===== Provided text

Self driving trucks by 2021? A pipedream or reality?

Rjan:
It may not be written in stone, but it is extant, and I’d only return to the point I made in my previous post, that some socialists seem to forget that we don’t live in a socialist society, and today’s workers want to be confident that socialists aren’t going to kill workers in the process of getting there.

Indeed the society you envisage is not even one formally envisaged by Marx, since in both “socialist” and “communist” society workers still had to work, the difference (compared to capitalist society) was that workers were in control of the means of production, and without the need to toil to support the extravagant lifestyles of an overclass, what modest work needed to be done to support ourselves would be divided fairly.

This automatic society of yours, and that advanced by UBIers in general, does not appear to involve such a prior transfer of wealth and power to workers (i.e. to those who are currently workers - by your own admission, they won’t be workers after automation has taken place).

So again I say, that I am not talking about a tweeking of the current system.
I question whether we will be living in a capitalist society if automation continues. Not tomorrow but at some future point.
In the world seen by Marx there was still need for the majority to do physical work. Maybe that will no longer hold true?
Likely or not, it needs to be considered, unlikley events happen every day. We can all se the results of failing to allow for rare events.

I am not proposing anything as being better or as a goal. I am exploring the possibilities. It isnt "my society". As Capitalism isnt written in stone for our future, neither are previously envisaged socialist and communist societies.
Free yourself from the dreams of the 19th century! :smiley:

Rjan:
Rather, it seems to pre-suppose that if we allow the corporations to drive automation, then the capitalist owner will simply recede from the picture for unstated reasons, and some sort of high-minded working elite will emerge who work to create and maintain the machines, but expecting nothing in return from the great masses who are now engaged exclusively in leisure.

I have said that I dont know how we can arrive at a new system. A gradual change is difficult to envisage,and I dont wish for violent revolution.

Rjan:
In this society, work is absolutely imperative, not just for simplistic reasons that it obviously attracts a wage, but because a worker’s labour is his power in every respect.

==========
===== Given entries

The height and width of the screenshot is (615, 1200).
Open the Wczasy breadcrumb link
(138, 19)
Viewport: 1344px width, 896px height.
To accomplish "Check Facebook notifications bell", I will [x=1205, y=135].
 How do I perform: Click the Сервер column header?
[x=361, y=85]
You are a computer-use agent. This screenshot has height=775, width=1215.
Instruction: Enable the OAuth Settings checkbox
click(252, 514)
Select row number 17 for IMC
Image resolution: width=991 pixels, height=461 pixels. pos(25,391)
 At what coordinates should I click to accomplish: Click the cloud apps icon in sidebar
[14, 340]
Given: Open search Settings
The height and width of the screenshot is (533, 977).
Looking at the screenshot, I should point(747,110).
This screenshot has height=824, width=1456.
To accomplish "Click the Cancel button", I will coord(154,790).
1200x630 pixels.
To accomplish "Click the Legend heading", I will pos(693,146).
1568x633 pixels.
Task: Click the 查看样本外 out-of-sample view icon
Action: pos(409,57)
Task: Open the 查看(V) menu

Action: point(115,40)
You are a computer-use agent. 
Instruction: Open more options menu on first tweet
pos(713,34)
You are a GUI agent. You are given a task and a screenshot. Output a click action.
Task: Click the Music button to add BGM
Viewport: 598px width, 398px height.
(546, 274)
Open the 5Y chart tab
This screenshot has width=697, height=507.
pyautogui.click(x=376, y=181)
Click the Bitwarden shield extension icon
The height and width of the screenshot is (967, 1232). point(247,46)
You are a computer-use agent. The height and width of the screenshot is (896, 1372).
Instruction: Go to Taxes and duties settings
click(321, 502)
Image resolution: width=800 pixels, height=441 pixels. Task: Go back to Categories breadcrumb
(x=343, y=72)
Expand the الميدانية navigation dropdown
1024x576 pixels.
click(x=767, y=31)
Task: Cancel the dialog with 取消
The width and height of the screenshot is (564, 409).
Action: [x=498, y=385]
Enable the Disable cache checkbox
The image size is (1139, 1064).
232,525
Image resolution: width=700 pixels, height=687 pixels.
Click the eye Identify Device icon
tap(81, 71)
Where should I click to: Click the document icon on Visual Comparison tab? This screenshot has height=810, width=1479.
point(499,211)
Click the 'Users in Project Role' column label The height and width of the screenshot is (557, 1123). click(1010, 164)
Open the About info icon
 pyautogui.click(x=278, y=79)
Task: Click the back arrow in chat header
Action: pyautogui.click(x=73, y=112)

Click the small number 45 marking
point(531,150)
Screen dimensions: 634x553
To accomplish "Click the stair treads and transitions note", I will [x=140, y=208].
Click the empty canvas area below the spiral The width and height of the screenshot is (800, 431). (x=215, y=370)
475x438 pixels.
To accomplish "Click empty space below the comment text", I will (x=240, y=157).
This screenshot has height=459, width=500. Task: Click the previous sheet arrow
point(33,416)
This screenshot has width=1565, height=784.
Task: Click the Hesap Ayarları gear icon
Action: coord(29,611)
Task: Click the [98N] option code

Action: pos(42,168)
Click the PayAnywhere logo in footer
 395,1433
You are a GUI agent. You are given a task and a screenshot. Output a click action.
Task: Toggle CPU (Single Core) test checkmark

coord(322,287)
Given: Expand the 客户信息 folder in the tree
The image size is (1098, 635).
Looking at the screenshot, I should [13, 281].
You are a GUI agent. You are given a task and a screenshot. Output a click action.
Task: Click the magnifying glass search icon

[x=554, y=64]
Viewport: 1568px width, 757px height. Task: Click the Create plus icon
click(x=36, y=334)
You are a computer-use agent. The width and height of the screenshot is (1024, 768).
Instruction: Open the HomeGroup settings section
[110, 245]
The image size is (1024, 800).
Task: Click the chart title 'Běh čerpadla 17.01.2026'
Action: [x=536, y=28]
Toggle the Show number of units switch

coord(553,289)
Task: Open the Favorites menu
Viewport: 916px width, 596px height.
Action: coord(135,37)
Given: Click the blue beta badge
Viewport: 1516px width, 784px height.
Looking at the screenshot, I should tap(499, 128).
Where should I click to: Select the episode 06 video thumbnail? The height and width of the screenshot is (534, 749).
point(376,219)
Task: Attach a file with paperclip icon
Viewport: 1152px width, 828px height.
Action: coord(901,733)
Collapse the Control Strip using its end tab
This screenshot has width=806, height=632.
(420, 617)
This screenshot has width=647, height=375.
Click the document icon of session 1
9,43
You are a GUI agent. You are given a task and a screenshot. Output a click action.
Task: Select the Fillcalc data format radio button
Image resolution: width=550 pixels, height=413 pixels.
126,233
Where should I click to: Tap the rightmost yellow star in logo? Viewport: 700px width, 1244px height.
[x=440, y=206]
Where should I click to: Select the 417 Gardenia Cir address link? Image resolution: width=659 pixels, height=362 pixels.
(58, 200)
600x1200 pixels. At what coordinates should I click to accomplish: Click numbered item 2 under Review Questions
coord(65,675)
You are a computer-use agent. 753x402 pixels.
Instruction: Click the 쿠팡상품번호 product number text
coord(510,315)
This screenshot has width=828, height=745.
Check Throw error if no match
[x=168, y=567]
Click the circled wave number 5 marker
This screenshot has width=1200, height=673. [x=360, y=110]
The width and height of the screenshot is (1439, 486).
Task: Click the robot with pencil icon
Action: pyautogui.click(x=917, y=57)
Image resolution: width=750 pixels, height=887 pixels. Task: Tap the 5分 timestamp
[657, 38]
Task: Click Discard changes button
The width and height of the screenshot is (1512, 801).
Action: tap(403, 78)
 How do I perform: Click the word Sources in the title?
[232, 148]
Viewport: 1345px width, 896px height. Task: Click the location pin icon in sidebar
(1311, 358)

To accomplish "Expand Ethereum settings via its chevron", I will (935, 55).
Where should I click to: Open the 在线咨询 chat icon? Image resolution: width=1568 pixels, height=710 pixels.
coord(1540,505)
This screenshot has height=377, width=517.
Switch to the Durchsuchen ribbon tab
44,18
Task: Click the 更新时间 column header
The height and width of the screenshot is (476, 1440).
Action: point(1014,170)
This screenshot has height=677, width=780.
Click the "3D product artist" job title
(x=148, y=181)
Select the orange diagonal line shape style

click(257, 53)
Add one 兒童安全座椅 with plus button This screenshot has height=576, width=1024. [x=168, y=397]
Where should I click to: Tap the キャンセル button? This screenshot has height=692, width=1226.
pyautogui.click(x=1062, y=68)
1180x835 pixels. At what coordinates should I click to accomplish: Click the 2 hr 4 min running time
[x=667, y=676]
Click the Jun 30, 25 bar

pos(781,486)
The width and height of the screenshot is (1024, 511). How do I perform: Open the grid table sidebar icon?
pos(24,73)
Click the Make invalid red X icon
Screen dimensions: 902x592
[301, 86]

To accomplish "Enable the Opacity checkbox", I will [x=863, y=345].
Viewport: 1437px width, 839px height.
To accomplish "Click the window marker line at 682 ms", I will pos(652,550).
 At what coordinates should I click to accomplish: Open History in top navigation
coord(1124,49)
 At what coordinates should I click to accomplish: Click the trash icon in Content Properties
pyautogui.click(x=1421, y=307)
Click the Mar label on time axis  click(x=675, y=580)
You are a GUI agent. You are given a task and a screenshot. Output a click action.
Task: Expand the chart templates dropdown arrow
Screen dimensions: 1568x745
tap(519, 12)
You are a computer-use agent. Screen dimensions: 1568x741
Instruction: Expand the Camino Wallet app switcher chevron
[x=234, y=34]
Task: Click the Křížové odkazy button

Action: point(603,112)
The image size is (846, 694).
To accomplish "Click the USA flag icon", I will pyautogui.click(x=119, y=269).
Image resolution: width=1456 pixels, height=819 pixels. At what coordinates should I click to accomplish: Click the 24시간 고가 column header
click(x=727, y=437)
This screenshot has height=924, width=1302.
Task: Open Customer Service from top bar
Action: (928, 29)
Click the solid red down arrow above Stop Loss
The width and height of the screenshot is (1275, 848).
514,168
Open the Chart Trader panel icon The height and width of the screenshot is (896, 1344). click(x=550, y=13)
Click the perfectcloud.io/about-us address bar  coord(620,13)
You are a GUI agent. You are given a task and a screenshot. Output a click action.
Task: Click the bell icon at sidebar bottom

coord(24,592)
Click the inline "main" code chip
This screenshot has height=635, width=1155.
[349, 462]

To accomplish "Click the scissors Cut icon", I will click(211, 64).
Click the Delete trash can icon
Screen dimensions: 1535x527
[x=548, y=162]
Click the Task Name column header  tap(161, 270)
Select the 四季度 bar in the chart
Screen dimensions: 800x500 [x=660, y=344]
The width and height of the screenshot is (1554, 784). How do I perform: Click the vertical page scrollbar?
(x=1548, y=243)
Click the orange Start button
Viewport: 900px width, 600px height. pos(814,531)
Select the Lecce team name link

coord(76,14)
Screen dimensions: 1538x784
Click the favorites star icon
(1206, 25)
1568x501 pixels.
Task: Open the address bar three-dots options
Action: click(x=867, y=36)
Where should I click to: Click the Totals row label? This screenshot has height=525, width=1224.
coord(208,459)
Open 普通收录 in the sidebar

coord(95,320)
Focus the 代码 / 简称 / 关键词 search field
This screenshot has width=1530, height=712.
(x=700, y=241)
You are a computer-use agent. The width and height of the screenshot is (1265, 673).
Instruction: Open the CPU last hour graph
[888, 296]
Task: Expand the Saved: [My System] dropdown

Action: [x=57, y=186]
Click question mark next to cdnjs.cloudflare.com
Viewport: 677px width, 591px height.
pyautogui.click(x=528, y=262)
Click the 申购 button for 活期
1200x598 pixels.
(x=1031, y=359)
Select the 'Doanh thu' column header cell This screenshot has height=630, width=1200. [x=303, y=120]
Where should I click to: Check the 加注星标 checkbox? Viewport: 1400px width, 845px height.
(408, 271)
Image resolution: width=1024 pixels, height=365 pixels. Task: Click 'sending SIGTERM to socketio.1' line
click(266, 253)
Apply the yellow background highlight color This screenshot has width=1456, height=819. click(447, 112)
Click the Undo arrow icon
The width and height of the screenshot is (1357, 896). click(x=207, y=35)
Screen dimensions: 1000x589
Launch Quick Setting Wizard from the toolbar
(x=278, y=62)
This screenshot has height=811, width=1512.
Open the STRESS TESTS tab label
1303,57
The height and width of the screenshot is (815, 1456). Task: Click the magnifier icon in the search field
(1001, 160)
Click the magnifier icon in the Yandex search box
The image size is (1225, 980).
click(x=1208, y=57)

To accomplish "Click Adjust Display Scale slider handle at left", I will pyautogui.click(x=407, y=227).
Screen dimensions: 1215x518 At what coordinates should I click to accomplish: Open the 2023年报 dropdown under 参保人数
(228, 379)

==========

--- Aim 1 ---
Answer these questions about the discussion of self-driving trucks and automation:
(a) What did workers still have to do in both "socialist" and "communist" society as Marx envisaged them, according to the passage credited to Rjan?
(b) What kind of revolution does the writer say they do not wish for?
(c) In the last passage credited to Rjan, what is a worker's labour said to be?
--- Aim 2 ---
Pick up the discussion of self-driving trucks and automation right after its final sentence, and write the next reply.

--- Exercise result 1 ---
(a) They still had to work.
(b) Violent revolution.
(c) His power in every respect.

--- Exercise result 2 ---
A strike by welders or paint sprayers in car plants doesnt hold much fear for manufacturers. A workers labour is his power only if a machine cannot do his work.

Rjan:
Socialists should not be promoting the abolition of any job on grounds of dirt or undesirability, unless there is already an equally powerful job for the man to go to. Not any old job, not a job with the same wage, not a dole funded by machines, but a job that means he has clout amongst other people in his daily life, because that’s what’s really important.

You use the word “dole” in a pejorative way. There is a hangover from the idle ruling classes telling the “born and bred” “salt of the earth” working classes to get earn their keep and be proud there!
I am talking about sharing what may be produced for very little cost by machines. Not a measly subsistence level dole, but a decent income given as a right, not as a charity. Something all are entitled to, not a big wedge for a few “high born” and a pittance for the rest.

Rjan:
And that’s what the capitalists intend to destroy with automation. They don’t intend to eliminate work! Hahaha, no! They only intend to eliminate any work that gives a man clout, and replace it with work which gives him no say - no say over his terms, no say over how the work is done, no say over his wage, no say over whether he is even the man to do the work that day instead of another.

I am not sure that the present system does much long term planning, and may not be said to have long term plans or intentions.
As a reactive competitive capitalist system, it will follow short term* expediencies in order to survive. Those (especially smaller companies with little resources) will go for quick cheap solutions.
Governments look too often to the next election and not further forward.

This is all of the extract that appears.